# Tastatur funktioniert nach Start des X-Servers nicht mehr



## Johannes Postler (2. Juli 2004)

Hallo!

Ich habe folgendes Problem: Sobald mein Fedora Core 1 (Kernel 2.4.22) bootet und er beim X-Server angelangt ist, geht die Tastatur nicht mehr. Sie leuchtet nicht mehr und schreiben geht natürlich auch nicht mehr. Solange Fedora noch nicht gebootet hat (also im BIOS und bei GRUB) geht es noch.

Konfiguration:

Kernel 2.4.22 Fedora Core 1
Xfree86 (nicht sicher welche version, auf jeden fall die auf der ersten FC CD)
Gnome (wie oben)

Das Problem ist, dass ich ohne Tastatur mich nicht anmelden kann und ich deshalb eigentlich auch nichts ändern kann. Was schlagt ihr vor?
Danke!


----------



## RedWing (2. Juli 2004)

Hi
Also du kannst ja von deiner CD Booten, das rescue System starten, dann deine 
Original Systempartition wo dein root liegt mit mount mounten und dann das rescue root mit deinem eingehängten Verzeichniss via chroot ändern.
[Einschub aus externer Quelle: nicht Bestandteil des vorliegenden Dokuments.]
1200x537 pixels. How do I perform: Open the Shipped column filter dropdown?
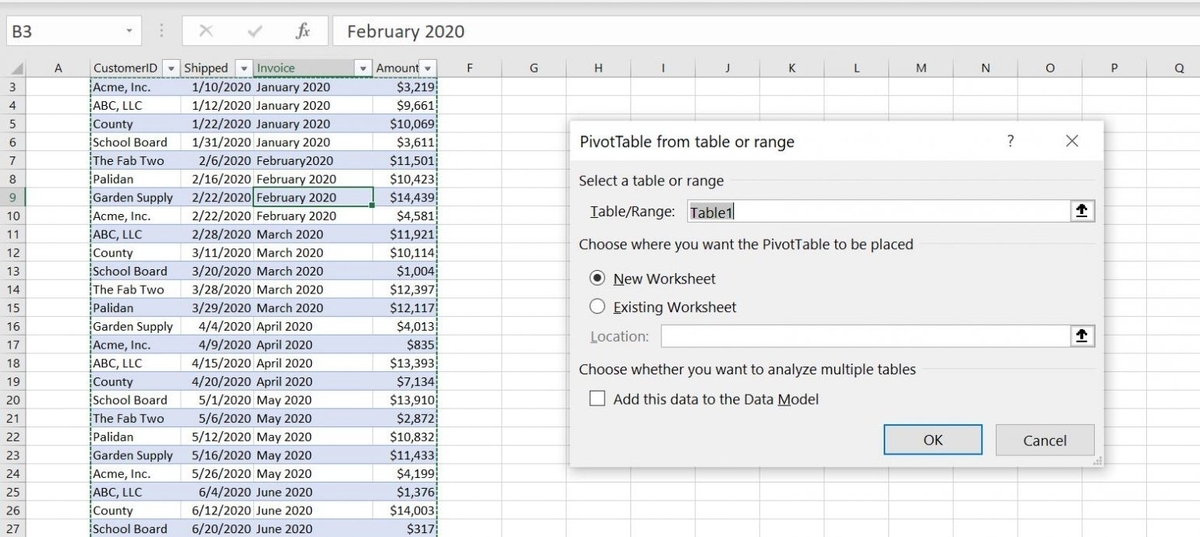243,68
Dann ist dein neues Root dein altes Root  und du kannst alle Konfigurationen
vornehmen bzw gucken woran das mit der Tastatur liegt....


```
rescue # mount /dev/hda1 /mnt -rw
rescue # chroot /mnt
original # //Nun kannst du loslegen den Fehler zu suchen
```
Hoffe es hilft dir weiter ...
Gruß

RedWing


----------